Task inputs START

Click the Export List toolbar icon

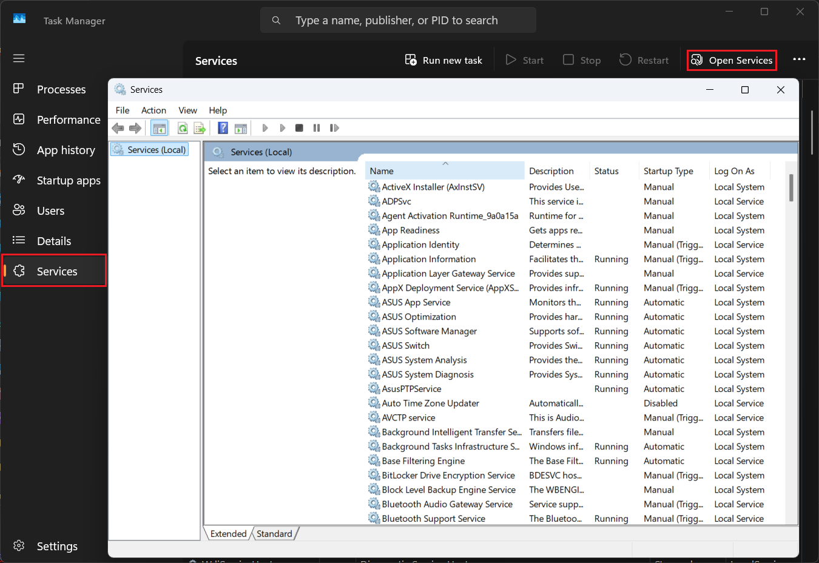coord(200,128)
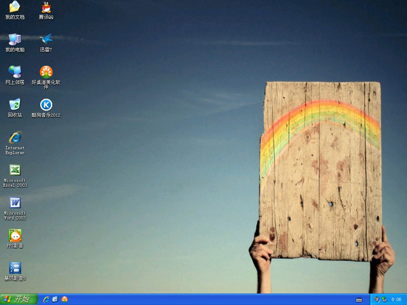
Task: Click the PPS影音 desktop icon
Action: pyautogui.click(x=15, y=236)
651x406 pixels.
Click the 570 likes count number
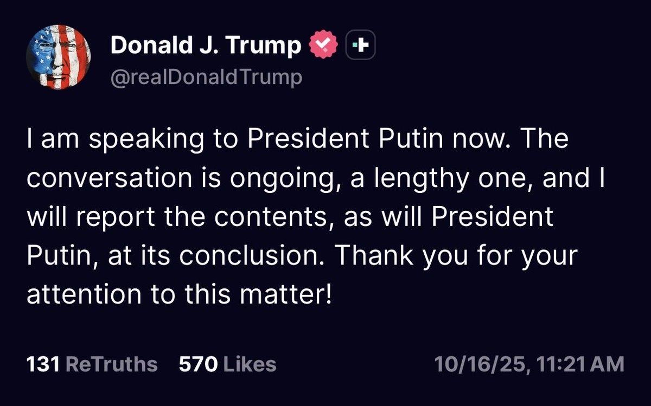[199, 364]
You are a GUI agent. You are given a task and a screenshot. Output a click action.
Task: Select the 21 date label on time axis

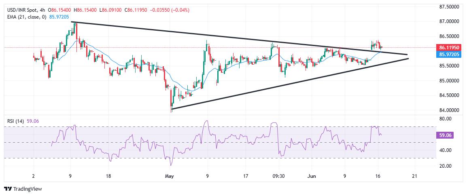coord(414,176)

Task inputs END

• _Task requirements_
The reply should reproduce every entry above word for word and contain no pictures.

• _Task answer_
Click the Export List toolbar icon

coord(200,128)
Task: Click the PPS影音 desktop icon
Action: pyautogui.click(x=15, y=236)
651x406 pixels.
Click the 570 likes count number
[199, 364]
You are a GUI agent. You are given a task and a screenshot. Output a click action.
Task: Select the 21 date label on time axis

coord(414,176)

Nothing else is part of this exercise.